# Cohiba Esplendido serial number/letters...



## Uniputt (Nov 23, 2004)

Well...... I went out to the PGA Colonial Golf Tournament the other day, and they were selling (at two cigar booths) several decent brands of non-Cubans. And they also had some "Cuban" Romeo y Juliet Churchills en Tubos, and some "Cuban" Cohiba Esplendidos. 

Now I naturally assumed they were fake, but the sales person assured me that they weren't. (Same thing as last year.....) I still tend to think they are blowing smoke, if you know what I mean. Last year I bought one, and it was indeed delicious, but my palette has matured since then, and I think it may have very well been a conterfeit. My memory fails me frequently, though!  


Any how, I had been drinking way too many of their legendary margaritas, so I didn't look very closely at the seals.....(don't know if it would have done much good anyway, with blurred vision/memory loss/etc.....  ) But......I did notice that the green and white seal had a serial number beginning with "XX" and then the numbers. (Now I would figure that if they were going to sell fakes, they would at least have a real box with genuine stamps/seals/etc.)

Is this "XX" letter serial number prefix a dead giveaway that they are fakes?

I didn' t buy any, since I brought my own smokes with me, but was just curious about this.....


Oh, by the way......we had a great time there!!!


----------



## pinoyman (Jan 28, 2005)

http://www.clubstogie.com/vb/showthread.php?t=11540

*Must be a Revisados Amigo!*


----------



## MoTheMan (May 24, 2003)

Here's what I have to say:



Uniputt said:


> Well...... I went out to the PGA Colonial Golf Tournament the other day, and they were selling (at two cigar booths) several decent brands of non-Cubans. And they also had some "Cuban" Romeo y Juliet Churchills en Tubos, and some "Cuban" Cohiba Esplendidos. *Cubans!? Really?!*
> 
> Now I naturally assumed they were fake, but the sales person assured me that they weren't. *Of course they wreren't,*  (Same thing as last year.....) *Hmm! I sense a pattern.* I still tend to think they are blowing smoke, if you know what I mean. *I think they are. * Last year I bought one, and it was indeed delicious *(Counterfeit stuff tastes pretty good, but in the end it's really crap.)* , but my palette has matured since then, and I think it may have very well been a conterfeit. My memory fails me frequently, though!
> 
> ...


----------



## Uniputt (Nov 23, 2004)

Okay....I read the above referenced link, and have been following it since it's inception. (Good info, by the way...).

According to the information contained therein, the box codes that begin with XX and XY are "reinspected" boxes. 

Are fakes "reinspected"? Why would a counterfieter do this rather than just use a "more conventional" seal? Seems odd to me.

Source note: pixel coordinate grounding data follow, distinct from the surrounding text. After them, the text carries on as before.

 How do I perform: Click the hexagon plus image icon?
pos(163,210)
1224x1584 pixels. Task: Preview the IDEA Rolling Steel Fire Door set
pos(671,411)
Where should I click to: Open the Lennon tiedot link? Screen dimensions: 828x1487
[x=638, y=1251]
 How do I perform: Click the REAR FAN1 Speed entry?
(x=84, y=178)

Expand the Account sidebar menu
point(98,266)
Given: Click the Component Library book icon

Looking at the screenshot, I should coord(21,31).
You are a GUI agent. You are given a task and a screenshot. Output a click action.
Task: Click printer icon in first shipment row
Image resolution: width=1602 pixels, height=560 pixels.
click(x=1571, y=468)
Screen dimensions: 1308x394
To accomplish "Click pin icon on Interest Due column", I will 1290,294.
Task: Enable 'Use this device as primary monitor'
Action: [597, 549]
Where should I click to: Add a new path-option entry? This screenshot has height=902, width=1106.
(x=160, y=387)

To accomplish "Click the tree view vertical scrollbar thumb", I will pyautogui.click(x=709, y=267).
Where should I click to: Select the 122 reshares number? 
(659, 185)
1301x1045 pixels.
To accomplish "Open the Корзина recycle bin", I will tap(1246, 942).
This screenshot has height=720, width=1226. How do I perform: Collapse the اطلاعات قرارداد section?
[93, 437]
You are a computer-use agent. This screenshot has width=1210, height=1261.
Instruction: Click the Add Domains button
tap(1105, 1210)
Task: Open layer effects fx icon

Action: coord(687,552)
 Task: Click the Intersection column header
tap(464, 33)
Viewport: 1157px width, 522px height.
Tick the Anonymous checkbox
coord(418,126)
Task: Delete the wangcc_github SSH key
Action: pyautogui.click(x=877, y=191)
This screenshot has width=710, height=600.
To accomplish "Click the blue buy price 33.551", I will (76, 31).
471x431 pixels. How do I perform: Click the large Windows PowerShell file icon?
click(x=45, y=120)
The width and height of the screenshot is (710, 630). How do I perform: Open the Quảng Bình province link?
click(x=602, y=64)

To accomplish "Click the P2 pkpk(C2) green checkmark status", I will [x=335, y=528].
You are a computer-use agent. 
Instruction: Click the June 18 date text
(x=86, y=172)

 Confused a bit here.......a bit of clarity would be appreciated.

Originally Posted by Gordon in NM
Almost assuredly they are revisados or have been otherwise opened for inspection. The box was opened for inspection by the appropriate authorities and resealed for sale with the XY warranty seal. Both XX and XY prefixes are known to be used for this.
FIM FEB05 is a solid P2 box code. I have a box with the same code from an unimpeachable vendor.

You're fine,

Gordo 



Uniputt wrote:

Am I to assume that since the box has been inspected by the "appropriate authorities" it is is genuine, in this case? I mean, wouldn't this be a great indication that someone (who has a definite, vested interest in stopping fakes) has given their "stamp" (or in this case) "seal" of approval?

Considering if all else looks good, microprinting, bands, date codes, etc., wouldn't this be a good sign that it was a genuine article?


----------



## pinoyman (Jan 28, 2005)

Uniputt said:


> Okay....I read the above referenced link, and have been following it since it's inception. (Good info, by the way...).
> 
> According to the information contained therein, the box codes that begin with XX and XY are "reinspected" boxes.
> 
> ...


Revisado or reinspected is legit cubans regardless of the brand. they do that for quality control purposes. but that doesn't mean that the box your talking about is real! My point is, XX S.N. do exist, but of course thay can always print one or maybe they selling a real cubans, but what they got is a box of Revisado. still up to how the cigar taste like when you smoke it.
Like Mo said, Fakes taste good too! I believed Him...

Salud!


----------



## RPB67 (Mar 26, 2005)

This tournament is on US soil. I dont think that the PGA is going to risk anything by letting someone sell Cubans at their Tournament. The PGA has way to much to loose in tournament and endorsement money. They have to be fakes for them to get away with this.

If tournament is not on US soil they could be real. Then it doesnt matter.

Those tournaments are alot of fun to go to. I hope you had fun.


----------